Universidad de Teherán desarrolló una tecnología ecológica para el monitoreo de contaminantes urbanos
Una nanomembrana magnética permite medir con precisión el contenido de compuestos tóxicos en muestras de aire, agua y suelo
Investigadores de la Universidad de Teherán han desarrollado un método analítico ecológico para detectar compuestos orgánicos volátiles peligrosos en el entorno urbano. La tecnología tiene como objetivo aumentar la eficacia del monitoreo ambiental. Así lo informa Mehr, socio de TV BRICS.
La nueva tecnología está diseñada para detectar benceno, tolueno, etilbenceno y xileno, conocidos bajo el nombre genérico de BTEX. Estas sustancias se encuentran entre los contaminantes ambientales más comunes.
En el estudio, los científicos de la Facultad de Ciencias Naturales de la universidad desarrollaron una nanomembrana magnética compuesta asimétrica para la extracción de compuestos BTEX antes de su análisis mediante cromatografía de gases y espectrometría de masas. Según los científicos, el sistema combina una alta eficiencia analítica con un menor impacto ambiental en comparación con los métodos tradicionales.
Las pruebas de laboratorio mostraron una respuesta lineal del método en concentraciones de 10 a 10.000 microgramos por litro. Los límites de detección oscilaron entre 0,09 y 0,45 microgramos por litro, lo que permite identificar los contaminantes objetivo en concentraciones muy bajas. La desviación estándar relativa se situó en un rango del 2,5 % al 7 %, y los factores de enriquecimiento, entre 14,8 y 23,8, lo que demuestra la estabilidad del método y su eficacia para concentrar los compuestos objetivo antes del análisis.
Además, la membrana se probó en muestras reales recogidas de aire urbano, aguas superficiales y suelo. Los investigadores obtuvieron índices de recuperación aceptables para los cuatro grupos de contaminantes, lo que indica la posible aplicación del método más allá de las condiciones controladas de laboratorio. Las pruebas también mostraron que, después de siete ciclos consecutivos de uso, la membrana conservaba más del 90 % de sus características iniciales. Esto confirma la posibilidad de su reutilización sin una pérdida significativa de la eficiencia analítica.
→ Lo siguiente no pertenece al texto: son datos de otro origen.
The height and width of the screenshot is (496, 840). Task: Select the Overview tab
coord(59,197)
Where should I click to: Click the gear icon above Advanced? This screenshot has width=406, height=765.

Según los investigadores, la combinación de alta sensibilidad, posibilidad de reutilización y bajo impacto ambiental convierte a la tecnología en una alternativa práctica a los métodos tradicionales de monitoreo de compuestos orgánicos volátiles. Se espera que el desarrollo tenga aplicación en las megaciudades, donde la detección de sustancias tóxicas en concentraciones bajas es de gran importancia para la evaluación de la contaminación y la prevención de riesgos potenciales.